瑠璃色は、濃い紫みの鮮やかな青色を指す日本の伝統色です。JIS慣用色名ではマンセル値「6PB 3.5/11」に分類され、カラーコードは #1e50a2 が広く使われています。

単に「青」と呼ぶには個性が強すぎる色です。紺色よりも明るく、群青色よりも紫みが強い——その独特の深みが、古くから人々を惹きつけてきました。

「瑠璃」という漢字は、仏教の宝石を指す語で、英語ではラピスラズリ(lapis lazuli)として知られる半貴石のことです。ラテン語で「石(lapis)」と「空・青(lazuli)」を合わせた名で、その名のとおり空を閉じ込めたような青さを持ちます。

語源・成り立ち——七宝とラピスラズリ

瑠璃色の「瑠璃」は、仏教の経典に登場する宝石の名前が由来です。

仏教では「七宝(しっぽう)」と呼ばれる7つの宝が説かれます。経典によって構成は異なりますが、金・銀・瑠璃・玻璃(ガラス)・珊瑚・瑪瑙・赤珠などが代表的です。なかでも瑠璃は清浄さや智慧の象徴とされ、薬師如来の経典(薬師瑠璃光如来本願功徳経)では「瑠璃光」として如来の名にも用いられるほど、仏教世界において特別な位置を占めてきました。

瑠璃の正体は、ラピスラズリ(青金石 / せいきんせき)という鉱石です。鮮やかな青の地に金色の粒(黄鉄鉱)が点在するこの石は、古代より宝飾品や顔料として珍重されてきました。

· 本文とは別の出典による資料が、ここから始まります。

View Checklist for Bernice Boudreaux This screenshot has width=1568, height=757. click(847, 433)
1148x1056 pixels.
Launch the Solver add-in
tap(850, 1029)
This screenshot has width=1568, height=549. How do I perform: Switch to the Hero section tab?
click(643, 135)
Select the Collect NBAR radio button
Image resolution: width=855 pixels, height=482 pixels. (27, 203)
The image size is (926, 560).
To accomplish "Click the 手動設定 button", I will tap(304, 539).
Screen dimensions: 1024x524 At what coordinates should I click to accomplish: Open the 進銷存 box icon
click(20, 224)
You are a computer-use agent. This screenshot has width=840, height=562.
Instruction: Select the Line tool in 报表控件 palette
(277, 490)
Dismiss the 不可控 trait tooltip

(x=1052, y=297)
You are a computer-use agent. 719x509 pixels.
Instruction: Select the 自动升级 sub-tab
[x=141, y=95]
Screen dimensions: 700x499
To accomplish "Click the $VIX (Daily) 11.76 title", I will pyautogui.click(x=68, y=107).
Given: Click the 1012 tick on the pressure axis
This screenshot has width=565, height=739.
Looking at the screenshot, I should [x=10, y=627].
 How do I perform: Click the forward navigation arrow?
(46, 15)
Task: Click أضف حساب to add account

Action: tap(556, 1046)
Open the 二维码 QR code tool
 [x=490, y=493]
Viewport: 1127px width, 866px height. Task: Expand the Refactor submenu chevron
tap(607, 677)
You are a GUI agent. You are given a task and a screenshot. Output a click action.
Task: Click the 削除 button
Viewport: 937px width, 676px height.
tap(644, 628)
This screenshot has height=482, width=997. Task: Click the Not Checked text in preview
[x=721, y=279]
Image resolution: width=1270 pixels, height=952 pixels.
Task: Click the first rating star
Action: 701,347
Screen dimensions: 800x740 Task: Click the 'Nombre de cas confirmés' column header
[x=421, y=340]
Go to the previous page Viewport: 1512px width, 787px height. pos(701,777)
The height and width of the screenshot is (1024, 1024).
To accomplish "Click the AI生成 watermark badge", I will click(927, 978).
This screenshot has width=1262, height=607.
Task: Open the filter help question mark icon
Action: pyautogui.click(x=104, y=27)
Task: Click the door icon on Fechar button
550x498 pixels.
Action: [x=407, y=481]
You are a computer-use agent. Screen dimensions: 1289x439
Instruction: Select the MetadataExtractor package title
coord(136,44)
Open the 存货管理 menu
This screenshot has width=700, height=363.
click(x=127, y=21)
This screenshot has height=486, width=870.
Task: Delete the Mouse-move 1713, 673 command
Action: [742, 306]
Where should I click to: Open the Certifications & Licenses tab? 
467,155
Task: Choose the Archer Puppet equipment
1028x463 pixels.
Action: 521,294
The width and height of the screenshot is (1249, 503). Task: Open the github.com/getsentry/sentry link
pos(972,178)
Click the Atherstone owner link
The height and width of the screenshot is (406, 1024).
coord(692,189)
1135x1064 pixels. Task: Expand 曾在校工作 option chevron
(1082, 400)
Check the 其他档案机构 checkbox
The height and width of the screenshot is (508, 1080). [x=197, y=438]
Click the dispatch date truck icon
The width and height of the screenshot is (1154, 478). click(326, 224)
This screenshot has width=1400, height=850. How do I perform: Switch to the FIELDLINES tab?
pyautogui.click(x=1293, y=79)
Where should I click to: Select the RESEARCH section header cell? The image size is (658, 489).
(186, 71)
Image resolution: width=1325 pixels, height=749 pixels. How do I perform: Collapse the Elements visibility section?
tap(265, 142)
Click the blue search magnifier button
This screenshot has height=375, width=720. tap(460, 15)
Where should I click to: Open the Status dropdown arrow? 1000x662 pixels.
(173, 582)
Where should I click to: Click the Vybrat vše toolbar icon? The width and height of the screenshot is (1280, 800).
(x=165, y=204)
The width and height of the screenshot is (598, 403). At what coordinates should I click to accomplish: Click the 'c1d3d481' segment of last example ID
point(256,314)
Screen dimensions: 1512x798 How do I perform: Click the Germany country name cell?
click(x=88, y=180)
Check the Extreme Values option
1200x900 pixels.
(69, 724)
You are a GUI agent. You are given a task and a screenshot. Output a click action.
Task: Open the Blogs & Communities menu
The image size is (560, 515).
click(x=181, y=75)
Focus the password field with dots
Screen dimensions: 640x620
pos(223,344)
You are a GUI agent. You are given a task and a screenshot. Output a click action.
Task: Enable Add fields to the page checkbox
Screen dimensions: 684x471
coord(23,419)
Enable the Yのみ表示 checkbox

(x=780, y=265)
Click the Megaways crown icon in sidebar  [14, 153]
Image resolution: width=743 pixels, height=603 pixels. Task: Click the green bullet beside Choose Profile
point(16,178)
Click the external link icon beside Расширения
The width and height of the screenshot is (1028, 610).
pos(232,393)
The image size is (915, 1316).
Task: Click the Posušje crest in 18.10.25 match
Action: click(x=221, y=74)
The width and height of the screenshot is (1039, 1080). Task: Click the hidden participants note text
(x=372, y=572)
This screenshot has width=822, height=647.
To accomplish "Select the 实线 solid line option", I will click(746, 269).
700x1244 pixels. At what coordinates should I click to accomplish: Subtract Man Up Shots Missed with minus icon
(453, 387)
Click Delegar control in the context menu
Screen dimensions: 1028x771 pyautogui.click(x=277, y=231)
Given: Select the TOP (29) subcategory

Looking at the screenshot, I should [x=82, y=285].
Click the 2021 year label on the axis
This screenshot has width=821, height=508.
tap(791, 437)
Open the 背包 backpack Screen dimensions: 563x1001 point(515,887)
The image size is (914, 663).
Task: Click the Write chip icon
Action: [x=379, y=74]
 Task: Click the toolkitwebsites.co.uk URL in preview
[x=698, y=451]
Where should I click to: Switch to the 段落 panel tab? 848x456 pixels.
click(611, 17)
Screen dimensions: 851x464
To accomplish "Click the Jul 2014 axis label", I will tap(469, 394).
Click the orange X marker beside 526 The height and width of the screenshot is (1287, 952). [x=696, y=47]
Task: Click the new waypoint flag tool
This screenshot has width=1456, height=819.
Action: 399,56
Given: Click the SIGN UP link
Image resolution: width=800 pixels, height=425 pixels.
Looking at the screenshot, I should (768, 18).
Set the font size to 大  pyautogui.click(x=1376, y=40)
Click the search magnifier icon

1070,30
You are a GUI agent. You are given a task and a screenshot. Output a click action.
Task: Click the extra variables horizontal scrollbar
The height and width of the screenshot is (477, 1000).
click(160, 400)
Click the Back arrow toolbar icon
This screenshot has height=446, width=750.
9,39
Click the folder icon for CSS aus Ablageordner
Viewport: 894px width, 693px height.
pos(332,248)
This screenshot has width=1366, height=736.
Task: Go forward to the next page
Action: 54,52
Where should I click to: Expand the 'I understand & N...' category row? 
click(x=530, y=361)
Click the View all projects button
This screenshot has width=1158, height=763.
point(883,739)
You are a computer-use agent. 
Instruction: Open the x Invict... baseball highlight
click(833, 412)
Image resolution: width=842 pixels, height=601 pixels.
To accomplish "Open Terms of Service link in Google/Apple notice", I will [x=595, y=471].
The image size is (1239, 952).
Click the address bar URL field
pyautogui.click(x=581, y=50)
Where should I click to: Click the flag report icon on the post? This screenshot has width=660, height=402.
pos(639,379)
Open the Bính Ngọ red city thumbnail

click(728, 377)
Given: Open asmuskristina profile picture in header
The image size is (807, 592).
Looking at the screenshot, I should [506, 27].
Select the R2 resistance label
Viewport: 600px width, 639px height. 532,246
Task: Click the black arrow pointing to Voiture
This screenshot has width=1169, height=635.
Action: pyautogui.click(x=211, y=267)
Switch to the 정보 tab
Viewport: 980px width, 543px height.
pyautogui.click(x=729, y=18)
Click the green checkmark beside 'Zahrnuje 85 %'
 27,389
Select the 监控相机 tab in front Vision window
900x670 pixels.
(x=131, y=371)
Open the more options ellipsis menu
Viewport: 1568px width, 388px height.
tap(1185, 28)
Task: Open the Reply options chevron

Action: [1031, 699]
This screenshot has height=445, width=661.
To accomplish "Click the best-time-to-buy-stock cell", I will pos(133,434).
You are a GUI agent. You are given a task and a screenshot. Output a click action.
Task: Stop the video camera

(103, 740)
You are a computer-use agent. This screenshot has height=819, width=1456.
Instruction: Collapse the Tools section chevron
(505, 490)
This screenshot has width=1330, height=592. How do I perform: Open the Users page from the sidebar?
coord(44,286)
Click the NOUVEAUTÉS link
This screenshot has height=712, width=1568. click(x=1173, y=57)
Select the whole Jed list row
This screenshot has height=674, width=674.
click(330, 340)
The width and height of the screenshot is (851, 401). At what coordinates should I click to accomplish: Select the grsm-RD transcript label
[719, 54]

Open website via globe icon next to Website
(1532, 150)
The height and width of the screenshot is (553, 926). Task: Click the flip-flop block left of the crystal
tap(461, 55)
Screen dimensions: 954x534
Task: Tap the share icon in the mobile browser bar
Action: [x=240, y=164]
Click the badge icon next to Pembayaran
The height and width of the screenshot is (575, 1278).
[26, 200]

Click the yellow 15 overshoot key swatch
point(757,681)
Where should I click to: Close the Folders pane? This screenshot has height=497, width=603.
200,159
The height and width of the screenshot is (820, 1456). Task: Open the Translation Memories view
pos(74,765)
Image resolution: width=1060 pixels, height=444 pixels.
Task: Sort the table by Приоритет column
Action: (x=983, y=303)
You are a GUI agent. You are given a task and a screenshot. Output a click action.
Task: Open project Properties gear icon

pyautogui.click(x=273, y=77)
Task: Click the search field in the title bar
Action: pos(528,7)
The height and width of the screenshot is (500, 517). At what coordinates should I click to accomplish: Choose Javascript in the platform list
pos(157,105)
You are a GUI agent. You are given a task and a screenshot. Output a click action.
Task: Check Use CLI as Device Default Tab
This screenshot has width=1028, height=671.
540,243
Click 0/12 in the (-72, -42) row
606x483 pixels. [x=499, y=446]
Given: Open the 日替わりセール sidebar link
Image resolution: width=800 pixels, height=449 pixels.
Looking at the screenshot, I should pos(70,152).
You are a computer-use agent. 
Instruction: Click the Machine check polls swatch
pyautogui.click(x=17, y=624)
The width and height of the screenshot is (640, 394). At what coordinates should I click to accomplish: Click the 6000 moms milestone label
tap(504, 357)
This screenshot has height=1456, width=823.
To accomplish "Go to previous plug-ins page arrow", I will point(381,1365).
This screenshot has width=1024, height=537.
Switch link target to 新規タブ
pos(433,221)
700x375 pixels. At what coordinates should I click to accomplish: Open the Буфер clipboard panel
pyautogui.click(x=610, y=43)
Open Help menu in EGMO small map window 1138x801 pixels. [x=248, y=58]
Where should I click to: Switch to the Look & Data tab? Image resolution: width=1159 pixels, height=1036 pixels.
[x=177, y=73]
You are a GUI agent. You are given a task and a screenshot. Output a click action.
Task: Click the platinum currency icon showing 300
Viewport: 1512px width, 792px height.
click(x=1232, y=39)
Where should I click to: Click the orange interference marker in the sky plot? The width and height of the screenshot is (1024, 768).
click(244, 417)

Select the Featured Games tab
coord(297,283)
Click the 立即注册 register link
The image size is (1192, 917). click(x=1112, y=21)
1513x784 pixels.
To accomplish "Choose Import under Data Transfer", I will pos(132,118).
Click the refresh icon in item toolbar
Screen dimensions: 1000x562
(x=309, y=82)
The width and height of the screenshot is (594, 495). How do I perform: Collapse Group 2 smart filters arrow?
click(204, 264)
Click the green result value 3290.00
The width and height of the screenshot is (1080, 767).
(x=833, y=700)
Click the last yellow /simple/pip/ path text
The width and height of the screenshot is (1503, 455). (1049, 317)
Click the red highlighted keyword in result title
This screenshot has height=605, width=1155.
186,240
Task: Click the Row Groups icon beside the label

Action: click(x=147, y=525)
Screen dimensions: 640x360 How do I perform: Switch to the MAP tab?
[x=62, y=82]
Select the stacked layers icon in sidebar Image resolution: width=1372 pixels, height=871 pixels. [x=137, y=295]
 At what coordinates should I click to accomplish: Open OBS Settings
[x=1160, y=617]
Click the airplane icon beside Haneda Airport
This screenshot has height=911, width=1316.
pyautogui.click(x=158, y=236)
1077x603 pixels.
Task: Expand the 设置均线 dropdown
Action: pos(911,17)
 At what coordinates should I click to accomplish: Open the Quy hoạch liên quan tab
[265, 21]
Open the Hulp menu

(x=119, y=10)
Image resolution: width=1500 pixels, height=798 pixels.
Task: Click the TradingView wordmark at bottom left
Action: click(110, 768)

ラピスラズリを細かく砕いて精製した顔料は、天然ウルトラマリンと呼ばれます。ヨーロッパでは15〜16世紀ごろまで最も高価な顔料のひとつで、ルネサンスの画家たちは聖母マリアのローブをこの色で描きました。宗教的な神聖さを表す色として、東西を問わず同じ宝石が愛されていたのは、興味深い一致といえます。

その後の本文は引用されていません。